L’administration Trump pousse alliés et Chine à un « D-Day économique » contre l’Iran.
Scott Bessent, le secrétaire américain au Trésor, a récemment exprimé des avertissements sans équivoque à l’égard des nations qui ne soutiendraient pas les efforts des États-Unis contre l’Iran. Lors d’une interview sur CNBC, il a déclaré que ces pays seraient perçus comme étant « contre nous ». Bessent a prévu de tenir une conférence de presse lundi pour détailler les nouvelles mesures destinées à intensifier la pression sur Téhéran, qui fait déjà l’objet d’un blocus maritime et de sanctions multiples de la part des États-Unis. Il a également exhorté la Chine à « se mettre au diapason » si elle souhaite voir « le détroit d’Ormuz être rouvert et les prix de l’énergie redescendre ».
L’objectif affiché par Washington est clair : « Nous allons faire chuter ce régime » en Iran, une déclaration qui rappelle les promesses initiales du gouvernement américain après les frappes menées avec Israël le 28 février, mais qui avaient été mises de côté par la suite.
Dans un contexte où les options militaires se réduisent et où l’opinion publique se montre de plus en plus hostile à de nouvelles interventions, Donald Trump a promis mardi soir de lancer « l’opération économique la plus écrasante jamais entreprise » contre l’Iran. Il a averti que tout pays qui fournirait une aide à l’Iran, que ce soit par le biais de ses institutions financières ou de ses entreprises, ferait face à des « TERRIBLES répercussions économiques ».

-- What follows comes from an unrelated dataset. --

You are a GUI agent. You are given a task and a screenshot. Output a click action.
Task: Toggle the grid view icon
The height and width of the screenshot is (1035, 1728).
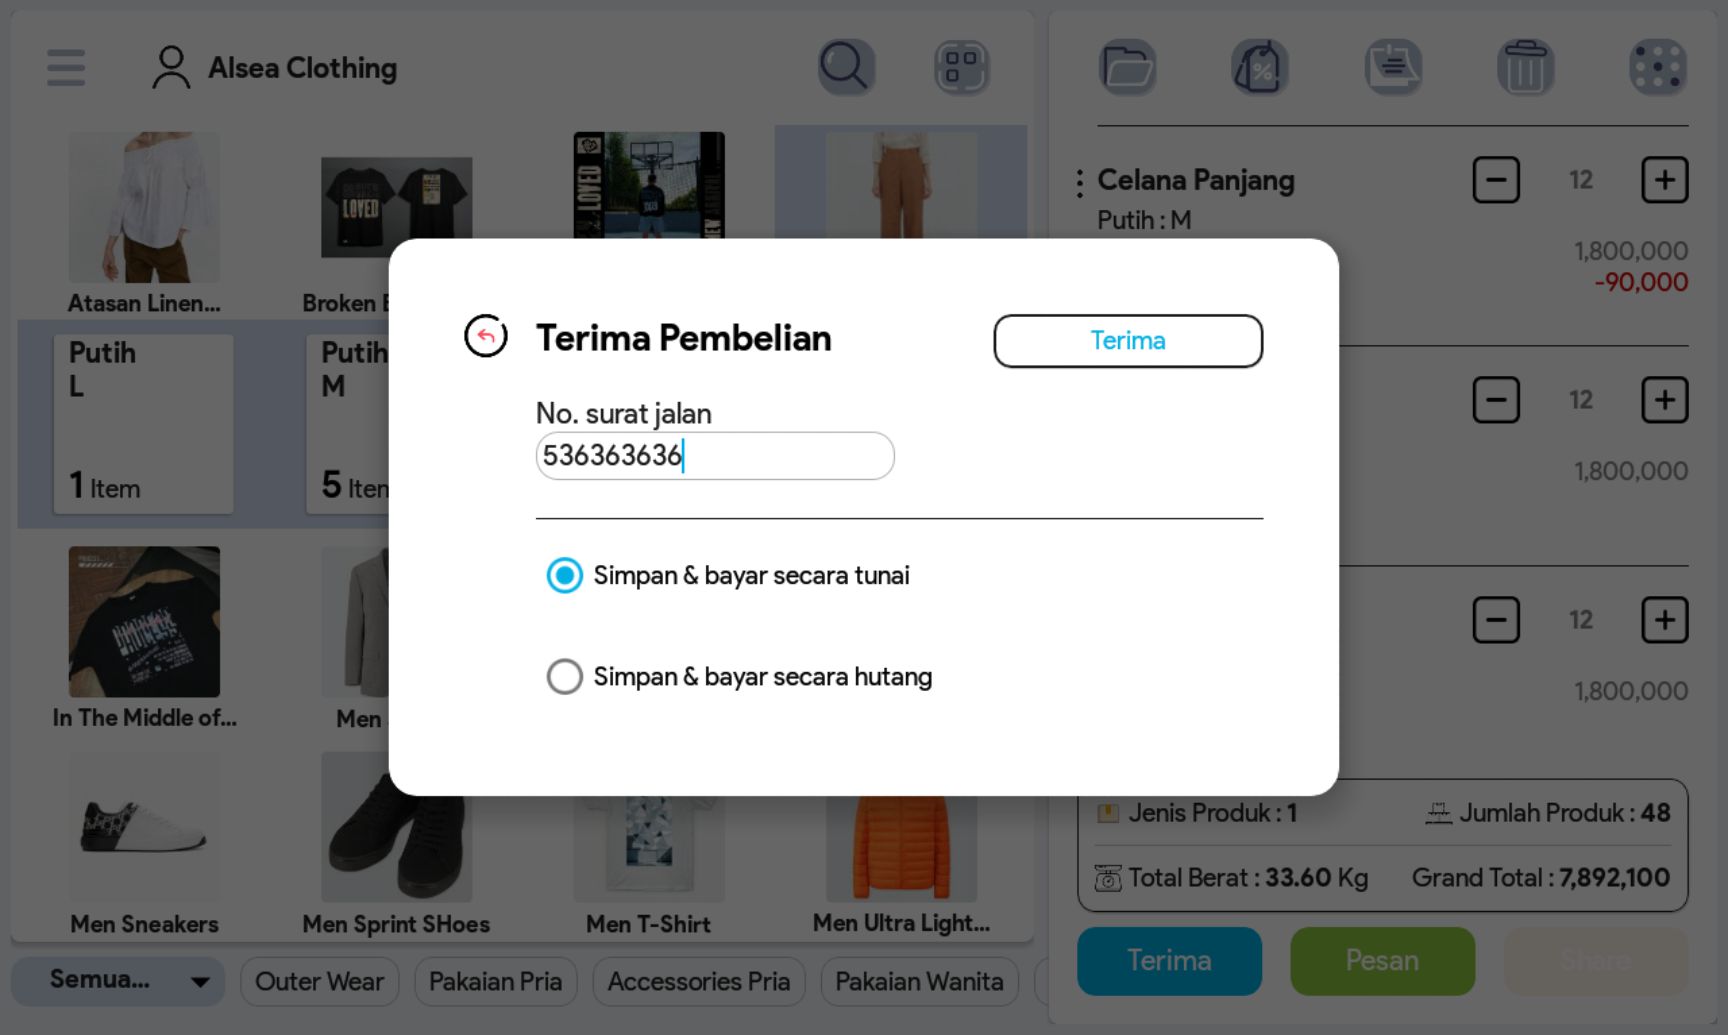point(961,68)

En réponse, le ministre iranien des Affaires étrangères, Abbas Araghchi, a qualifié cette initiative de « vouée à l’échec ». Parallèlement, l’armée américaine a annoncé l’arrivée d’un nouveau porte-avions au Moyen-Orient, remplaçant l’USS Abraham Lincoln, dont le déploiement prolongé avait suscité des inquiétudes concernant les conditions de vie de l’équipage. Ce changement de navire laisse temporairement la région sans porte-avions américain dans le Pacifique.
La capacité de l’administration américaine à rallier la Chine à sa « guerre économique » sera déterminante. En 2024, plus d’un quart des échanges commerciaux de l’Iran ont été réalisés avec la Chine, qui continue d’importer du pétrole iranien malgré les sanctions, grâce à une flotte « fantôme ». La relation entre Donald Trump et le président chinois Xi Jinping, qu’il rencontrera le 24 septembre aux États-Unis, pourrait influencer cette dynamique.
L’économie iranienne, déjà affaiblie par des décennies de sanctions, subit de plein fouet les conséquences de cette guerre. Les Émirats arabes unis ont récemment annoncé la suspension de tous les échanges commerciaux et transactions financières avec l’Iran. De plus, la Turquie et la Russie, qui entretiennent des relations économiques significatives avec Téhéran, pourraient également être affectées. Les États-Unis, de leur côté, ressentent également les effets de ce conflit, avec une inflation persistante et une hausse des coûts d’emprunt, incitant le Trésor américain à intervenir sur le marché de la dette.